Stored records
* * * * *

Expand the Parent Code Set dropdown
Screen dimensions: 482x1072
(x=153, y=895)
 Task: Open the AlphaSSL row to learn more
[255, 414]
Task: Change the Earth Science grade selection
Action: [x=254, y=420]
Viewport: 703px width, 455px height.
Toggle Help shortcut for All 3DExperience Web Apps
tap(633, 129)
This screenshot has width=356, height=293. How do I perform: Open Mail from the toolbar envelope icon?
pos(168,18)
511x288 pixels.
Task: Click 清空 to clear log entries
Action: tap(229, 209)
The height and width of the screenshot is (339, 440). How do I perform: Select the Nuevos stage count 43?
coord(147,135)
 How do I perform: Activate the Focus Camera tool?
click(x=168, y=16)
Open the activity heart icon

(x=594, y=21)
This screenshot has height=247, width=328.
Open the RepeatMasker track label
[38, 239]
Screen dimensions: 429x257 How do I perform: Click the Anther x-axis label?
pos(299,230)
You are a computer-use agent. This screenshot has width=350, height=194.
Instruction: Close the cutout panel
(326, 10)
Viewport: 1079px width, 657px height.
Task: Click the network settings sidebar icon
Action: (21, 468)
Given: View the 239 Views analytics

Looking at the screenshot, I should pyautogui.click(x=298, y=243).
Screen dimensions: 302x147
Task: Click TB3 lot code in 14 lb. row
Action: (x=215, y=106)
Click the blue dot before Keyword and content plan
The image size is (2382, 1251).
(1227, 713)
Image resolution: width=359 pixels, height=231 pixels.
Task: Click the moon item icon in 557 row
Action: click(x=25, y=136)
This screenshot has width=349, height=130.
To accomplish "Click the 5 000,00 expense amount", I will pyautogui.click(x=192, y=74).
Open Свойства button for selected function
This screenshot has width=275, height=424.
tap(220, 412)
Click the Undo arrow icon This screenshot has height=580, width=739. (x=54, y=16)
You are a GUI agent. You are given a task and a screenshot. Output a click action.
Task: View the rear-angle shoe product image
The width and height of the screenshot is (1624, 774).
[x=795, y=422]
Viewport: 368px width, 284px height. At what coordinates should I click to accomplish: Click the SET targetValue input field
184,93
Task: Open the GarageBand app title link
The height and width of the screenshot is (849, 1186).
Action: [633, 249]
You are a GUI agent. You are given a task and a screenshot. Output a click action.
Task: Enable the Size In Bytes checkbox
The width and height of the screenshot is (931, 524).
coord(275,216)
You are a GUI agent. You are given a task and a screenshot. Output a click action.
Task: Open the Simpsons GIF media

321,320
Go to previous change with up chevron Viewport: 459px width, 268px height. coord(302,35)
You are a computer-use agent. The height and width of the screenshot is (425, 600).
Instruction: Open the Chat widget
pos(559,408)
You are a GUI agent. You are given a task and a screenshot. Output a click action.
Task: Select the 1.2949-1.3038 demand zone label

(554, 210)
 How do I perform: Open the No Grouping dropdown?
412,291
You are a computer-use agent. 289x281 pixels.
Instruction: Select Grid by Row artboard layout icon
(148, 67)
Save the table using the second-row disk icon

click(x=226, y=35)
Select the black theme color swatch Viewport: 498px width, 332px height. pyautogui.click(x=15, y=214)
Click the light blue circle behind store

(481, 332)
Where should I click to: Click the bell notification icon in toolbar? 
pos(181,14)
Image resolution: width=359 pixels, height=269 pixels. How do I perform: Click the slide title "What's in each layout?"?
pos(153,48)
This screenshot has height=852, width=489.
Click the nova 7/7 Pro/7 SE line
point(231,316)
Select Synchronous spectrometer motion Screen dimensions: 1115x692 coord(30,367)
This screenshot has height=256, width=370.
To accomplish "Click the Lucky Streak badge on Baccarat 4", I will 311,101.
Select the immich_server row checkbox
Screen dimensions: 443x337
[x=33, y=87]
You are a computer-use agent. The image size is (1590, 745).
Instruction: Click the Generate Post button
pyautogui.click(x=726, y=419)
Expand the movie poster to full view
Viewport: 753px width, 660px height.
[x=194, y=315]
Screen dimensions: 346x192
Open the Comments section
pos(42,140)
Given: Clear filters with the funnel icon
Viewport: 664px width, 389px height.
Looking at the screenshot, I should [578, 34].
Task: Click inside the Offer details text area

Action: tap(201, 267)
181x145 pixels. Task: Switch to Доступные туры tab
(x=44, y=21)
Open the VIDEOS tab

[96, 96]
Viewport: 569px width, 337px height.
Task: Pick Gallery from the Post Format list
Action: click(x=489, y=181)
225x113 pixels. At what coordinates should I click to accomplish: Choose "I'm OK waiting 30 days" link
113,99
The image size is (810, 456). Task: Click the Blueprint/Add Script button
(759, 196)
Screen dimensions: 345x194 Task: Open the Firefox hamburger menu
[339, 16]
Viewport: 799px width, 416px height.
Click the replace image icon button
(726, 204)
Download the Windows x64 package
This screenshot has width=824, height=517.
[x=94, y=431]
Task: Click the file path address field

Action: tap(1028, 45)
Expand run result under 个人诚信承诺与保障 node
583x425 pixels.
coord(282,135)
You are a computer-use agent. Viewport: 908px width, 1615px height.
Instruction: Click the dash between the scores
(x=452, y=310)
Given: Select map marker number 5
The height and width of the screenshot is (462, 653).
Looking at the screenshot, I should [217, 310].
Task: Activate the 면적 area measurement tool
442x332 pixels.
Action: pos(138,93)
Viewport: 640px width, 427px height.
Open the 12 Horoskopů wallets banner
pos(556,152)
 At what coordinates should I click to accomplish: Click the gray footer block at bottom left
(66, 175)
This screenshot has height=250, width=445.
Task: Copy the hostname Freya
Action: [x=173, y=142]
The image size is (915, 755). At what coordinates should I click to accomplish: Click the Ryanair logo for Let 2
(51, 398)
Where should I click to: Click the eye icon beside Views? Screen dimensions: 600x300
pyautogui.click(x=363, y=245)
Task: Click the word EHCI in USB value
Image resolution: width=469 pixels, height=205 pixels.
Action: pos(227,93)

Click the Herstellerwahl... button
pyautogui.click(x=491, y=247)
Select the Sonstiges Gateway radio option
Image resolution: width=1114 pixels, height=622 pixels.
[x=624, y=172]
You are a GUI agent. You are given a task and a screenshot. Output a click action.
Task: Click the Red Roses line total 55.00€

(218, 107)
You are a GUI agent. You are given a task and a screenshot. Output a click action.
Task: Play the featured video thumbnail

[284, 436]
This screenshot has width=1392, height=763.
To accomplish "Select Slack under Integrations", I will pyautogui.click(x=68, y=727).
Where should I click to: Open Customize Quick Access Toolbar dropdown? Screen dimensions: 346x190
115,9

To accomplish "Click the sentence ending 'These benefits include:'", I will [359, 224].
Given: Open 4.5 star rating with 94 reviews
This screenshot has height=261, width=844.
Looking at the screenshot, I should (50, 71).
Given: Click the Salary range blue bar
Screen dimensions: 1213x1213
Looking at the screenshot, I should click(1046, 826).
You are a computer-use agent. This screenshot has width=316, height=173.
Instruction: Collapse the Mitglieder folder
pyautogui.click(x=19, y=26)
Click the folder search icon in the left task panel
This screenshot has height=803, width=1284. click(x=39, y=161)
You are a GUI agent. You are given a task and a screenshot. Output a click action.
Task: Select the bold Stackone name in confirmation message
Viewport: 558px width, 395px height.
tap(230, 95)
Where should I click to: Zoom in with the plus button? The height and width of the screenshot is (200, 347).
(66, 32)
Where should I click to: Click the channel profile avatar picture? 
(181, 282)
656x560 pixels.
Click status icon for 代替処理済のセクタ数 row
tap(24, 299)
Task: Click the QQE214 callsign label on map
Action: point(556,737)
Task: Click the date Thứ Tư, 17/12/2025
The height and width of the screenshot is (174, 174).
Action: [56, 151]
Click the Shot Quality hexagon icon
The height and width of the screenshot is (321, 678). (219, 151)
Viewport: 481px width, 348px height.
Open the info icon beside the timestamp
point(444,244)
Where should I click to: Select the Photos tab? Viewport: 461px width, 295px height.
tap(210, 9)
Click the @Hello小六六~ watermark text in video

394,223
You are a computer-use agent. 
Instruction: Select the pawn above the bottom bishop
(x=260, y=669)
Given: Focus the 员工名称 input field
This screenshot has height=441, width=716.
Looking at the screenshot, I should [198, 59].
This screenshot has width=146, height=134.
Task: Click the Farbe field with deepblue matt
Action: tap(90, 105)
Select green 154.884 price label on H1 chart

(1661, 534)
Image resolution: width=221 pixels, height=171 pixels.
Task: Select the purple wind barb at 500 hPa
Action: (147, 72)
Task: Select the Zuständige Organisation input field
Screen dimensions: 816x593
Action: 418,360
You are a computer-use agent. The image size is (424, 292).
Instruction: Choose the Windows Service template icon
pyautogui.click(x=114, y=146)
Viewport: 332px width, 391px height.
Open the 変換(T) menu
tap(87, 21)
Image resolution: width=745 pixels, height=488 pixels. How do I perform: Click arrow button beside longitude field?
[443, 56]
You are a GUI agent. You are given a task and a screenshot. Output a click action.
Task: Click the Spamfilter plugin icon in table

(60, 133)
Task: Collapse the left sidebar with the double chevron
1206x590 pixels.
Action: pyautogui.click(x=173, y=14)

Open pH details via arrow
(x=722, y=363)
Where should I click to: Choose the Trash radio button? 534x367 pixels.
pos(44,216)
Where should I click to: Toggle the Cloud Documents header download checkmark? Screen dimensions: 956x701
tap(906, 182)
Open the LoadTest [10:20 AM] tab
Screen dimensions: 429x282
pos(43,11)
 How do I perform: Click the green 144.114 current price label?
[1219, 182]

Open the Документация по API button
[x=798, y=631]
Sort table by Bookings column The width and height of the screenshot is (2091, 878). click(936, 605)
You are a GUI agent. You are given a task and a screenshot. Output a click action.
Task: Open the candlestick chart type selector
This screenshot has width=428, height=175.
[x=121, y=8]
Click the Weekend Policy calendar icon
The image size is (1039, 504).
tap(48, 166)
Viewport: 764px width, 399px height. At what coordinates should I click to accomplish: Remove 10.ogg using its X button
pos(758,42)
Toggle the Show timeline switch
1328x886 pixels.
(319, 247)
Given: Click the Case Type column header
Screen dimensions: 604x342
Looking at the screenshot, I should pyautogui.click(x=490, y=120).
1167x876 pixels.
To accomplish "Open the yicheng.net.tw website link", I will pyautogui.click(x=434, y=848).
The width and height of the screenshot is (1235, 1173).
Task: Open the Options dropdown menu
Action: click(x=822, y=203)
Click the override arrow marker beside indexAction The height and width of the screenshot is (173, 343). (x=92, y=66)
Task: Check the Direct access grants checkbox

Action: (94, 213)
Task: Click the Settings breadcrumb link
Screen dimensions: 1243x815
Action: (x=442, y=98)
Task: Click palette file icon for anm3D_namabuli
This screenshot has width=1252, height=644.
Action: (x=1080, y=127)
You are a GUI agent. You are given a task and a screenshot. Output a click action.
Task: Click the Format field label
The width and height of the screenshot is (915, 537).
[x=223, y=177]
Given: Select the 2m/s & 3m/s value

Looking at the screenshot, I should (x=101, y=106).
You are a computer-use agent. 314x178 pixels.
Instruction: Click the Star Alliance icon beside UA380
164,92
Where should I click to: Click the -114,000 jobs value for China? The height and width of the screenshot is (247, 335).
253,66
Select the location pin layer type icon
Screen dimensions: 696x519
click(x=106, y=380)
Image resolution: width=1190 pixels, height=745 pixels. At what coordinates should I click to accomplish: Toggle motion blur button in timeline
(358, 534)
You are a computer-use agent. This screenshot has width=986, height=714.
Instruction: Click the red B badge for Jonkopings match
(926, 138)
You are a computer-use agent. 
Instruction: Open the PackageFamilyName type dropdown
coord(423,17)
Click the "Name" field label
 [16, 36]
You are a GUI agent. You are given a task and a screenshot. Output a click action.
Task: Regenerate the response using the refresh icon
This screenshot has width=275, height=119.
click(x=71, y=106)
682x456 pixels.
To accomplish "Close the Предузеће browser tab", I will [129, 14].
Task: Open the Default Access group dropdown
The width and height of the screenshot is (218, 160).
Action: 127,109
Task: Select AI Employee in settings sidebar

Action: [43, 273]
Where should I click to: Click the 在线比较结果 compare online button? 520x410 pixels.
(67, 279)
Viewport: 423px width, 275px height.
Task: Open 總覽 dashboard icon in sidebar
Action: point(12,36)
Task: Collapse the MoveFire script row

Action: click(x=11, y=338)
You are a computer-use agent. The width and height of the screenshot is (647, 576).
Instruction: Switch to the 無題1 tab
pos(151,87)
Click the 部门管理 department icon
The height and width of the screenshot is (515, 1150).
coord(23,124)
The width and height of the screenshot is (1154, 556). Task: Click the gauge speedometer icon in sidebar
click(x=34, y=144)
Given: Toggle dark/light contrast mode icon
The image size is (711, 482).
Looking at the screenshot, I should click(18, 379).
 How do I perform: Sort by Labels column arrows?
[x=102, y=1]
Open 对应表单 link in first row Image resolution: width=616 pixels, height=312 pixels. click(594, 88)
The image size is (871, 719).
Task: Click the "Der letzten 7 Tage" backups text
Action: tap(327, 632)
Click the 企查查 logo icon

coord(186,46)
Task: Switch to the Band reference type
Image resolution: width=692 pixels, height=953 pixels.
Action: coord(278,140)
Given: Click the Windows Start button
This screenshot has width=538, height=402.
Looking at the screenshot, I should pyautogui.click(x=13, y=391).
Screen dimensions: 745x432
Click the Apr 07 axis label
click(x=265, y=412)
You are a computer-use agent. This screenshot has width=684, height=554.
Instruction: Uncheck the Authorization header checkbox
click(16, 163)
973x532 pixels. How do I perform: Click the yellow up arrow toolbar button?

* * * * *

DIRECTIONS FOR THIS TASK :: Copy out each line of the data that has the word "marker" in it.

EXERCISE RESULT ::
Given: Select map marker number 5
Click the override arrow marker beside indexAction The height and width of the screenshot is (173, 343). (x=92, y=66)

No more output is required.